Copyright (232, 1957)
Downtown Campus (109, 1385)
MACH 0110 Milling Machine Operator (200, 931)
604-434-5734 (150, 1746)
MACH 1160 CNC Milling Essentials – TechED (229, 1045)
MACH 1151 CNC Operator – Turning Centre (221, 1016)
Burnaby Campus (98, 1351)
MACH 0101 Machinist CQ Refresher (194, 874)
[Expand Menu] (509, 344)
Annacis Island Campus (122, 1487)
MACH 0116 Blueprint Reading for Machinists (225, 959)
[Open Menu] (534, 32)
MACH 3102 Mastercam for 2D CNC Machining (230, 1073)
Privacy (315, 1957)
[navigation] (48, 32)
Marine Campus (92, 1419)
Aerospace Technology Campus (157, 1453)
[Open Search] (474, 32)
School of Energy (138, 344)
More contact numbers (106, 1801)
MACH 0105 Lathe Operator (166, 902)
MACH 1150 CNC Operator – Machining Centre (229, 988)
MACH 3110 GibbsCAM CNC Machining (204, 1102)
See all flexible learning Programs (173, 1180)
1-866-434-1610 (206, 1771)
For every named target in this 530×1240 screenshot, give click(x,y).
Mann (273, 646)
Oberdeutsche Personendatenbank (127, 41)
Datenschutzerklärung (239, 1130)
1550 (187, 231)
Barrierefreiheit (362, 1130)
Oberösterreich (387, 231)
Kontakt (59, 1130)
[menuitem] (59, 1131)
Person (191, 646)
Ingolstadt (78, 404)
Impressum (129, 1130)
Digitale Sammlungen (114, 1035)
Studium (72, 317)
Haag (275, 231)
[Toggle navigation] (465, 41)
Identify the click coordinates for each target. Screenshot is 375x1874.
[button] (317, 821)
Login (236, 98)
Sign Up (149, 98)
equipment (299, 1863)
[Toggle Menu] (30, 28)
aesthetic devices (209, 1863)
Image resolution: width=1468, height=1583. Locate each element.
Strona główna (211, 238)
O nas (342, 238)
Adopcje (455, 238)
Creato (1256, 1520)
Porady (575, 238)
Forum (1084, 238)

--

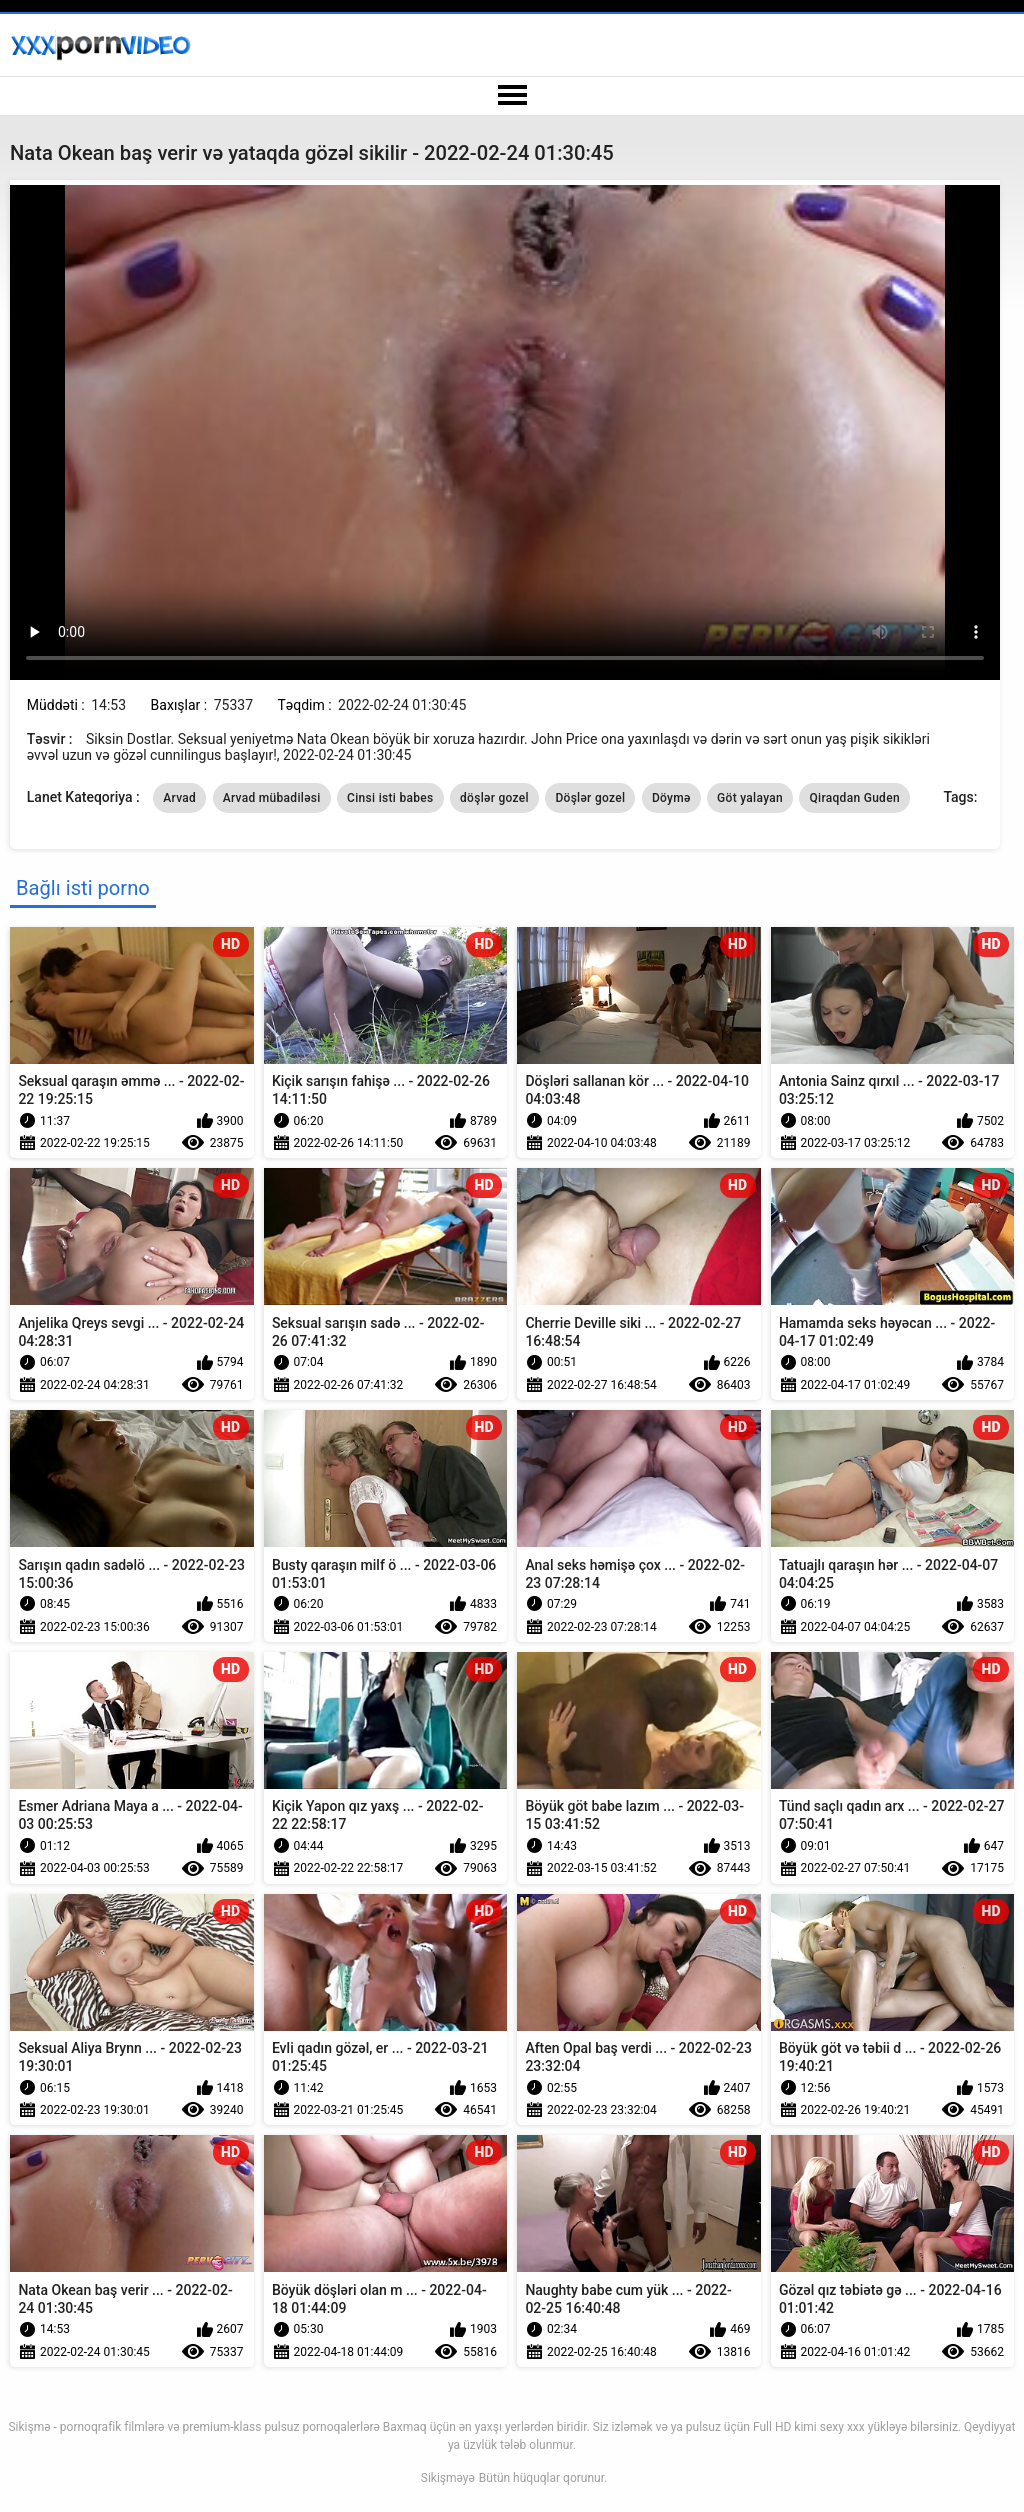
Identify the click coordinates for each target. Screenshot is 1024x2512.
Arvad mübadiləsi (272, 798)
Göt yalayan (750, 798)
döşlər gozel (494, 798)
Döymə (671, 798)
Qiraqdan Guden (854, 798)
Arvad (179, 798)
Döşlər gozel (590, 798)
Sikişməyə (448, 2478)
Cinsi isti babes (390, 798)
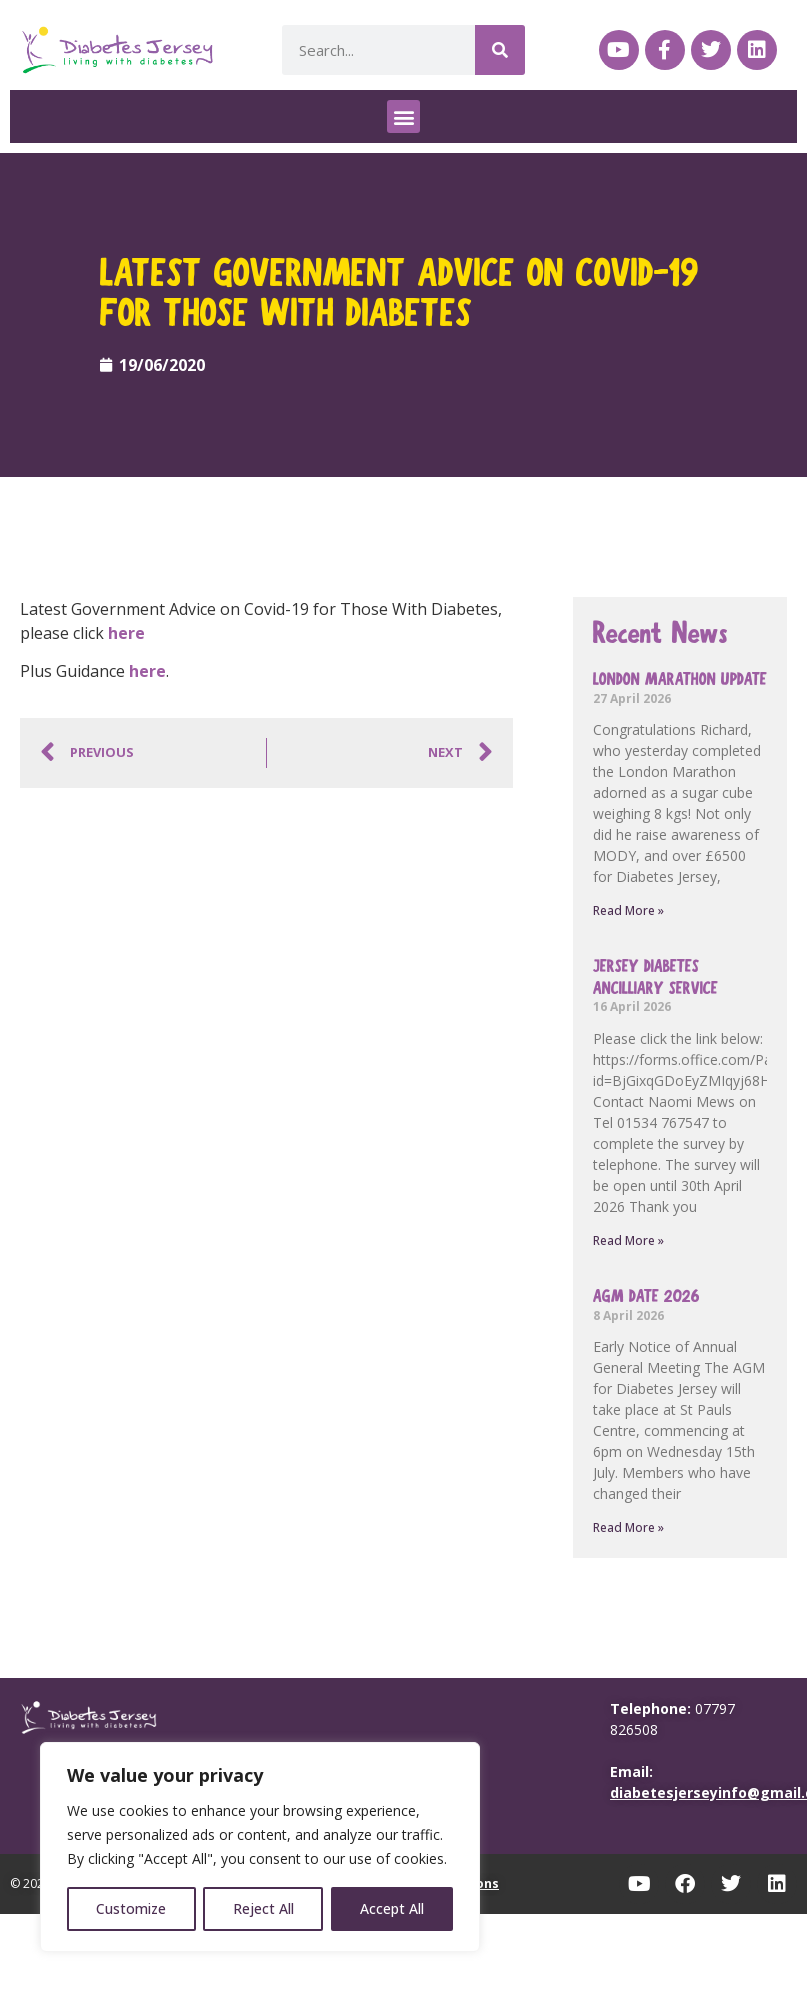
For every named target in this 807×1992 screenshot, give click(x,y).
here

--

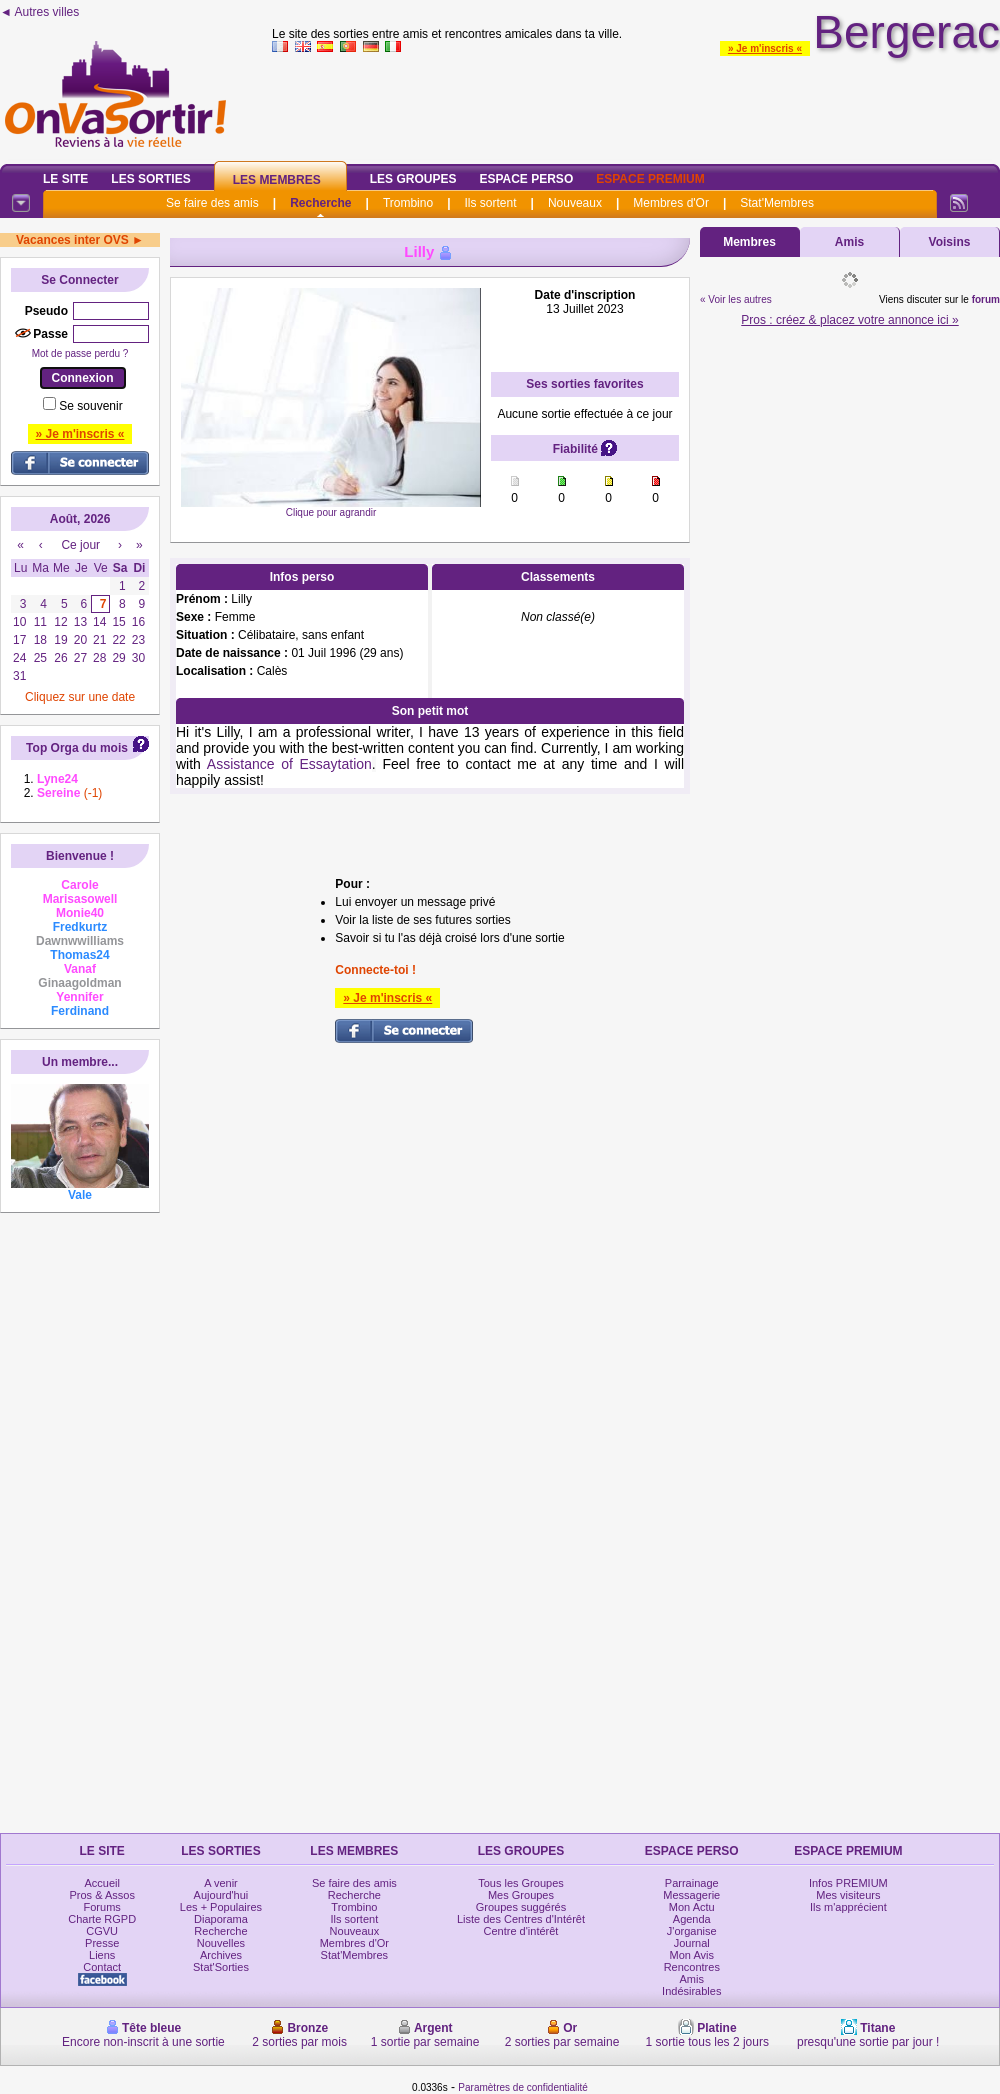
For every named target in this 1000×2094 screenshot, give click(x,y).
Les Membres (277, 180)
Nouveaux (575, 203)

- **Directive**: Rescale the items above between the lines holding "Screenshot is 375x1874." and "Porady (575, 238)", inclusive: write every line again, keeping the request lines unchanged, and multiply each coordinate in the answers by 1.65, rounding to whole numbers with halves going up. Give only those lines.

- **Complete response**:
Identify the click coordinates for each target. Screenshot is 375x1874.
[button] (523, 1355)
Login (389, 162)
Sign Up (246, 162)
equipment (493, 3074)
[Toggle Menu] (50, 46)
aesthetic devices (345, 3074)
Image resolution: width=1468, height=1583. Locate each element.
Strona główna (348, 393)
O nas (564, 393)
Adopcje (751, 393)
Creato (2072, 2508)
Porady (949, 393)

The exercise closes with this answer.